Trucking operation is meh but it is sad to see the hotel being demolished but it is for the best anyway

----------


## shavethewhales

Trading one eye sore for another. That entire region of the city is nothing but random industry and highway-oriented businesses with a random water park thrown in. It's a wasteland of disposable buildings and copy-paste commercialism.

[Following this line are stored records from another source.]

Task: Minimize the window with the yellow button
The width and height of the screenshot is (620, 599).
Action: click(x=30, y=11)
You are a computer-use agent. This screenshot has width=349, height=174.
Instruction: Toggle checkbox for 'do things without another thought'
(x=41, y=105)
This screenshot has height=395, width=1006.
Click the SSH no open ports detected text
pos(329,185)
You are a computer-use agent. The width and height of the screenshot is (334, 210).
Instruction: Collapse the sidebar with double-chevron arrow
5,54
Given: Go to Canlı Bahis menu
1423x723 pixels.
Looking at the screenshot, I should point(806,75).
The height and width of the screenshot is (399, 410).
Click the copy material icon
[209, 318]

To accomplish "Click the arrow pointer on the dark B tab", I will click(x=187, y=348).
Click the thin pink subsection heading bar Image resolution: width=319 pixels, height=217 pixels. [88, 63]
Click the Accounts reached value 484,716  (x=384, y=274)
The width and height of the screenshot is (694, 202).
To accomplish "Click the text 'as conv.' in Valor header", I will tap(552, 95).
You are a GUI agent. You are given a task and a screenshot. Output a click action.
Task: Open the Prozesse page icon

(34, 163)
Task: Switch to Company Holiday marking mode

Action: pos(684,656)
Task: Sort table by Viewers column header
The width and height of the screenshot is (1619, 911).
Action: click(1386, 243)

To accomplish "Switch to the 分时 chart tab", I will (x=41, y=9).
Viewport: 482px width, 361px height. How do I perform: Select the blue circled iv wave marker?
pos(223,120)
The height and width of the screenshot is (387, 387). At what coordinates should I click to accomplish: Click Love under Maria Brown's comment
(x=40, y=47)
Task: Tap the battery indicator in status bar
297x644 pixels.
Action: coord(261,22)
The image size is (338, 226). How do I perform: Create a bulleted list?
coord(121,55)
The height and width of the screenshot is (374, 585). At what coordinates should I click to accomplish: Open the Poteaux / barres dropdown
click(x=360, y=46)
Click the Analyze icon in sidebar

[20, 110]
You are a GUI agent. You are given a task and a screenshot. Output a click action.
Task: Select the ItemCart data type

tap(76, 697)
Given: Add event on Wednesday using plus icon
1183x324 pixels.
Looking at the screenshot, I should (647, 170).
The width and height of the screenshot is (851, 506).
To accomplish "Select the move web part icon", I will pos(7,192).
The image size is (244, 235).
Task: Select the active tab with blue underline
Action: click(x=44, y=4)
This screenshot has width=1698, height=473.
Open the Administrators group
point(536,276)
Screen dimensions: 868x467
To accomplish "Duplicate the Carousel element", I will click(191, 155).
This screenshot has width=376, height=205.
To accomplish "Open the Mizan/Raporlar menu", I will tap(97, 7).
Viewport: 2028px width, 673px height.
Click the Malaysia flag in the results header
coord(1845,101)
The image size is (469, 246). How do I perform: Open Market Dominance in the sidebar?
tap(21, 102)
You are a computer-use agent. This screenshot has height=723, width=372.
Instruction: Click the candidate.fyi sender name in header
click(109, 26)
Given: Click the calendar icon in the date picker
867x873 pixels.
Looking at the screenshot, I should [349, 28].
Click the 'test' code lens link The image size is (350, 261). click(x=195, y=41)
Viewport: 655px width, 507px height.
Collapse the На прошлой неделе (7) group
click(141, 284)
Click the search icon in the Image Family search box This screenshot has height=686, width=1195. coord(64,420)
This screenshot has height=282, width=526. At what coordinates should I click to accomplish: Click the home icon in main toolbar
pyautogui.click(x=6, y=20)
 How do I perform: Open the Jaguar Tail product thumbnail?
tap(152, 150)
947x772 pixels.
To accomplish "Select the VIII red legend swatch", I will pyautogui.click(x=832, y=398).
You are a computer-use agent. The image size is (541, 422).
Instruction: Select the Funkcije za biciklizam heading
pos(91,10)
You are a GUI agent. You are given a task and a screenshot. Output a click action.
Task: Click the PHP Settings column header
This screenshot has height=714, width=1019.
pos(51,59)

Oh well, a trucking business is at least a vital service vs. a run down hotel.

----------


## Celebrator

Probably gonna mow down those nice, mature Live Oaks in the courtyard, too, as I am sure the trucking company won't want to have them located right there.  That makes me more sad than the loss of the building.  Looks there are about 4-6, nice, tall Live Oaks in there.

----------


## gjl

I spent many nights in the Sportspage Club with co-workers after working 2nd shift in the late 70s.

----------


## Pete

In high school I worked at the hotel just to the north of what was then the Hilton Inn West.  It's now the Red Roof Inn but used to be Crosswinds.

That Hilton was just a huge deal and would host masses of people, particularly during horse shows.

This was back when Molly Murphy's and other places were killing it in that area.

----------


## gjl

After one night at the Sportspage, one of my buddies who had had more than a few saw that they had just laid some fresh sod in that little strip between the parking lot and 3rd street where there are trees now.. Well he decided he needed some sod at his house. It was close to 2:00 and kind of dark, no one around, so he started rolling some up and throwing it in the back of his El Camino and drove off. He took quite a bit. We never let him forget how dumb that was to do if he had got caught for many years after.

----------


## gjl

> In high school I worked at the hotel just to the north of what was then the Hilton Inn West.  It's now the Red Roof Inn but used to be Crosswinds.
> 
> That Hilton was just a huge deal and would host masses of people, particularly during horse shows.
> 
> This was back when Molly Murphy's and other places were killing it in that area.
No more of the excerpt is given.